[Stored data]
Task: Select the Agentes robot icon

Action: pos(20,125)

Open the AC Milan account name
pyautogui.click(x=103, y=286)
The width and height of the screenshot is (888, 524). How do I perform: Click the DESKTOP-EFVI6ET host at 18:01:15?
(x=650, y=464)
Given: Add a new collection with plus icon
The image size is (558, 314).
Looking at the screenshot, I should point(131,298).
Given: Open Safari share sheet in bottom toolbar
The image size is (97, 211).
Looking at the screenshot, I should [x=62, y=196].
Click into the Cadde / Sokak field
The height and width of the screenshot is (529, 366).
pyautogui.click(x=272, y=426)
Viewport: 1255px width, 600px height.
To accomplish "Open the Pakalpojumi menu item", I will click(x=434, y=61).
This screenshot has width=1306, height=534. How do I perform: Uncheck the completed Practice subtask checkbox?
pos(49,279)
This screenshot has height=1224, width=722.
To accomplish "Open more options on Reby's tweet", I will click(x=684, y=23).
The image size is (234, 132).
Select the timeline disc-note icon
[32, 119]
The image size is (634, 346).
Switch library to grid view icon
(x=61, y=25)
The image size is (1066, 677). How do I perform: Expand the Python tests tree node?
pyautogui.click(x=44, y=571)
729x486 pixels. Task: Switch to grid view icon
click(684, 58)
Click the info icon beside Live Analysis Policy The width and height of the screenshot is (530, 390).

## Exercise details:
The records above need to be retyped exactly.

## Solution to the problem:
Task: Select the Agentes robot icon

Action: pos(20,125)

Open the AC Milan account name
pyautogui.click(x=103, y=286)
The width and height of the screenshot is (888, 524). How do I perform: Click the DESKTOP-EFVI6ET host at 18:01:15?
(x=650, y=464)
Given: Add a new collection with plus icon
The image size is (558, 314).
Looking at the screenshot, I should point(131,298).
Given: Open Safari share sheet in bottom toolbar
The image size is (97, 211).
Looking at the screenshot, I should [x=62, y=196].
Click into the Cadde / Sokak field
The height and width of the screenshot is (529, 366).
pyautogui.click(x=272, y=426)
Viewport: 1255px width, 600px height.
To accomplish "Open the Pakalpojumi menu item", I will click(x=434, y=61).
This screenshot has width=1306, height=534. How do I perform: Uncheck the completed Practice subtask checkbox?
pos(49,279)
This screenshot has height=1224, width=722.
To accomplish "Open more options on Reby's tweet", I will click(x=684, y=23).
The image size is (234, 132).
Select the timeline disc-note icon
[32, 119]
The image size is (634, 346).
Switch library to grid view icon
(x=61, y=25)
The image size is (1066, 677). How do I perform: Expand the Python tests tree node?
pyautogui.click(x=44, y=571)
729x486 pixels. Task: Switch to grid view icon
click(684, 58)
Click the info icon beside Live Analysis Policy The width and height of the screenshot is (530, 390).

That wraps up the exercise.